On Thu, Nov 21, 2013 at 1:02 PM, Greg Ewing <greg.ewing@canterbury.ac.nz> wrote:
martin@v.loewis.de wrote:
Package authors would have to create multiple binary releases of
the same modules for Windows, and upload them to PyPI. pip would have
to learn to download the right one, depending on what build of Python
2.7 is running.

Is that much different from package authors having to
release binaries for different versions of Python,
if they want to support older versions?

or a better analogy -- both 32 and 64 bit versions -- same python version, different binary compatibility

and really exactly like the OS-X situation: one for OS-X version 10.3+ (ppc and intel32) and one for 10.6+(intel32+64).
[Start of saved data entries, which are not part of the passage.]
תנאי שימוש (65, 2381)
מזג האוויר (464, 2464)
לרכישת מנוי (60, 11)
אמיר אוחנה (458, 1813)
In both cases, users need to know what they have installed, and be careful that they use a matching binary extension when they grab one.

And we are in process of having PyPi and pip do the right thing with wheels.
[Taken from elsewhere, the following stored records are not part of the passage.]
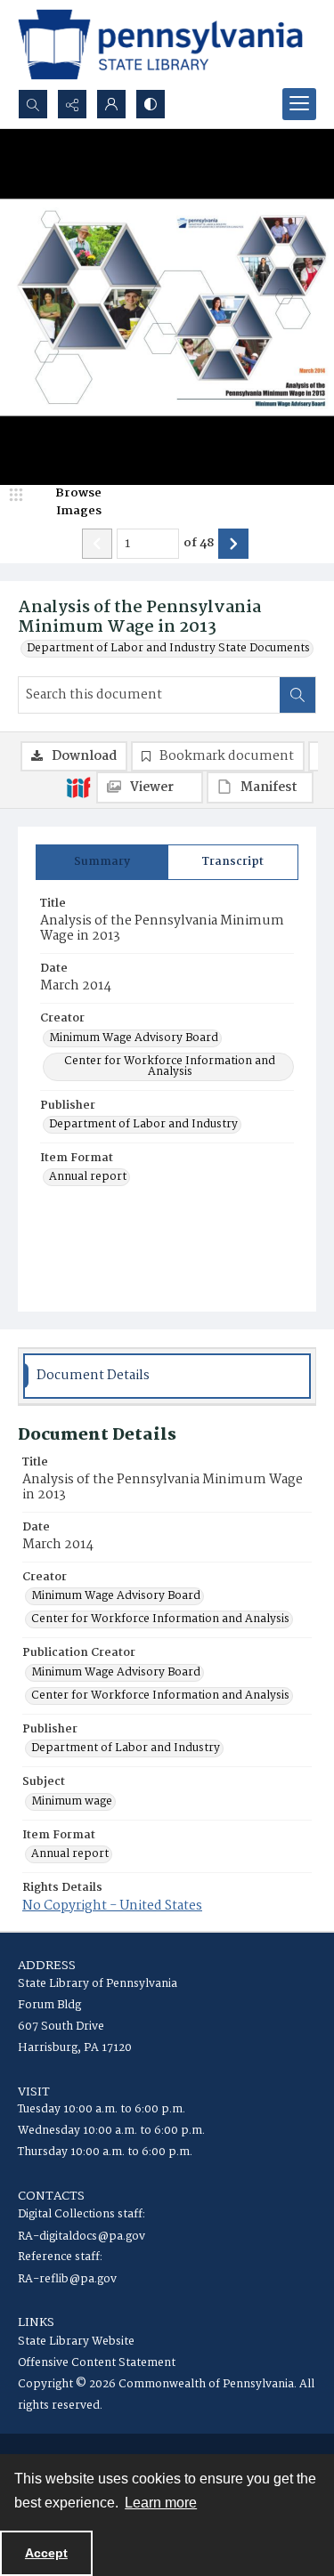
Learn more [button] (161, 2502)
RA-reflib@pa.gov (67, 2279)
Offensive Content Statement (96, 2363)
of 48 (198, 544)
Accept (46, 2553)
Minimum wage (71, 1802)
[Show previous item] (97, 544)
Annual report (87, 1177)
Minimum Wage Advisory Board (133, 1038)
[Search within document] (297, 695)
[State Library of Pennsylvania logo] (160, 44)
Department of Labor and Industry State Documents (168, 649)
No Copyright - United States (112, 1906)
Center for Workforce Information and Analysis (169, 1067)
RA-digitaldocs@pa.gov (81, 2236)
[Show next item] (233, 544)
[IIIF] (78, 786)
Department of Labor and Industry (143, 1125)
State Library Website (76, 2341)
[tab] (102, 862)
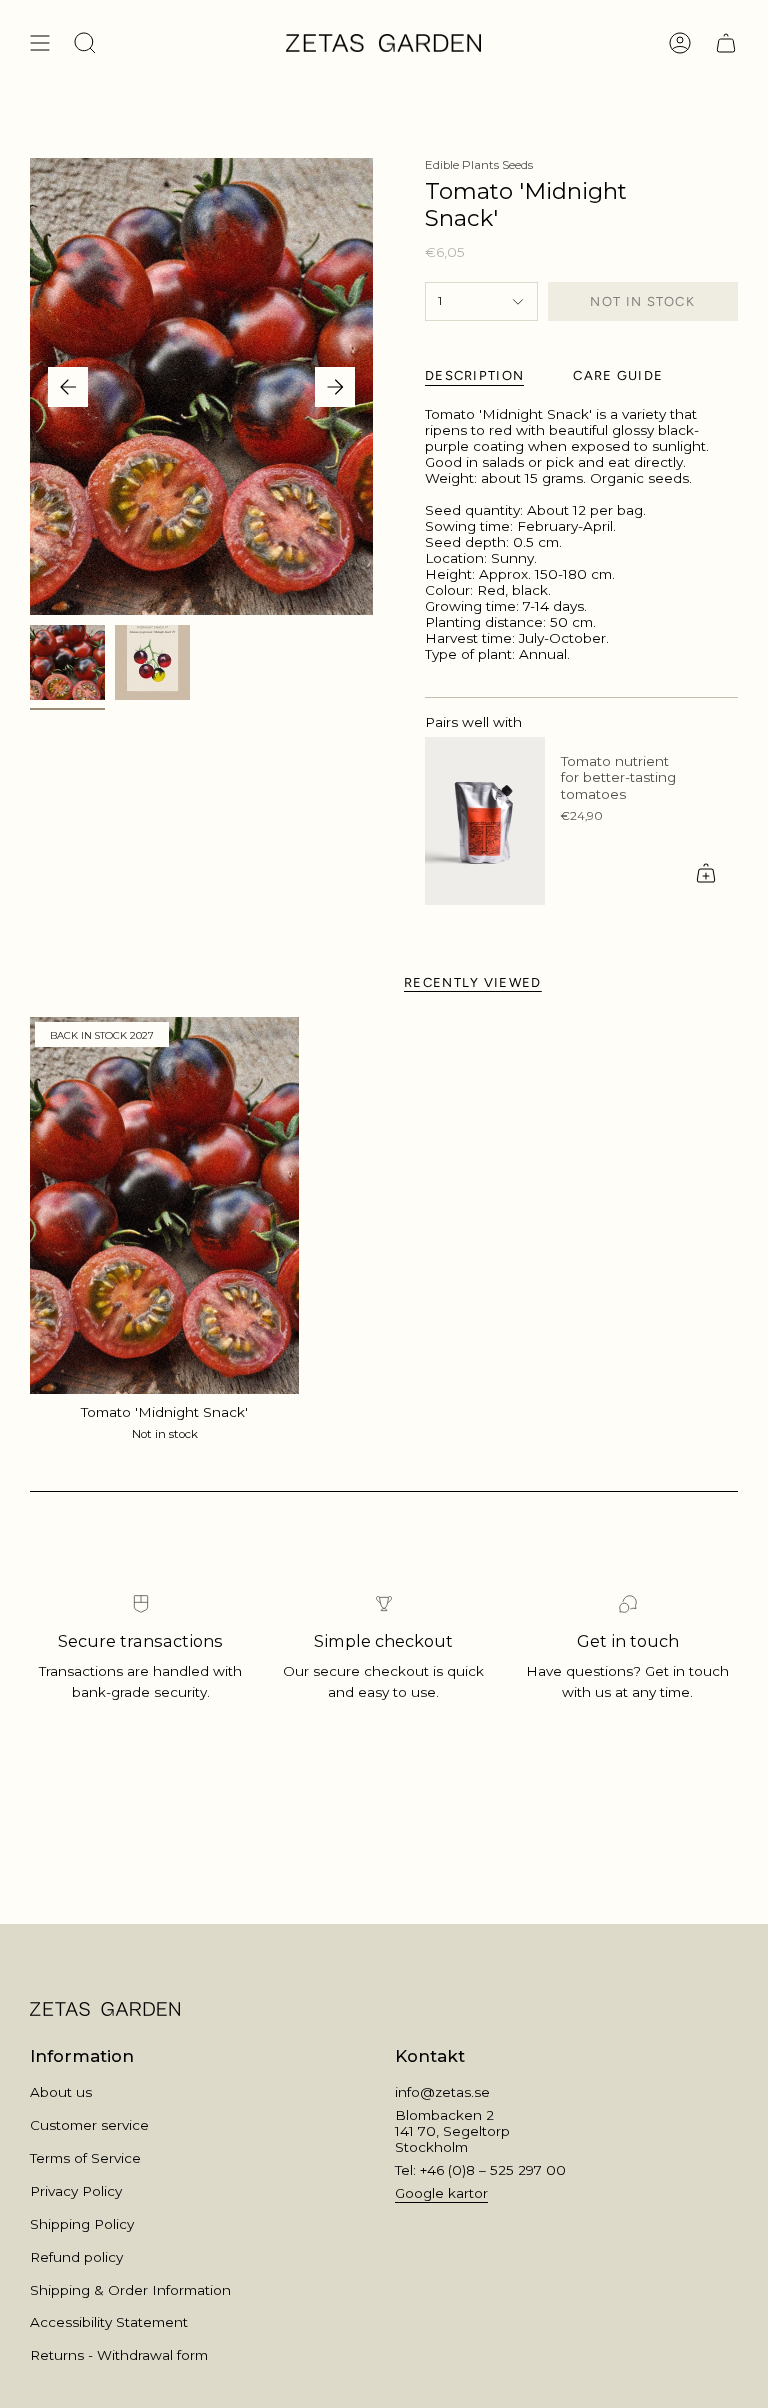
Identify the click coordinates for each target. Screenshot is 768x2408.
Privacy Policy (76, 2191)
I think the "only" added complication is that a 64bit cpython built with VS2008 and and one built with VS2010 would look exactly the same to both the user and the linker (i.e. python27.dll would be different, but still link).

So it would be helpful if we could:

- Have a file naming scheme so people know what they are getting for both the python binary and extension binaries.

 - Have a wheel naming and identifying scheme that also makes that distinction.

 - Probably have a dll naming scheme that makes the distinction as well, so if the above two checks fail, users will get a clear failure at runtime, rather than a buggy success.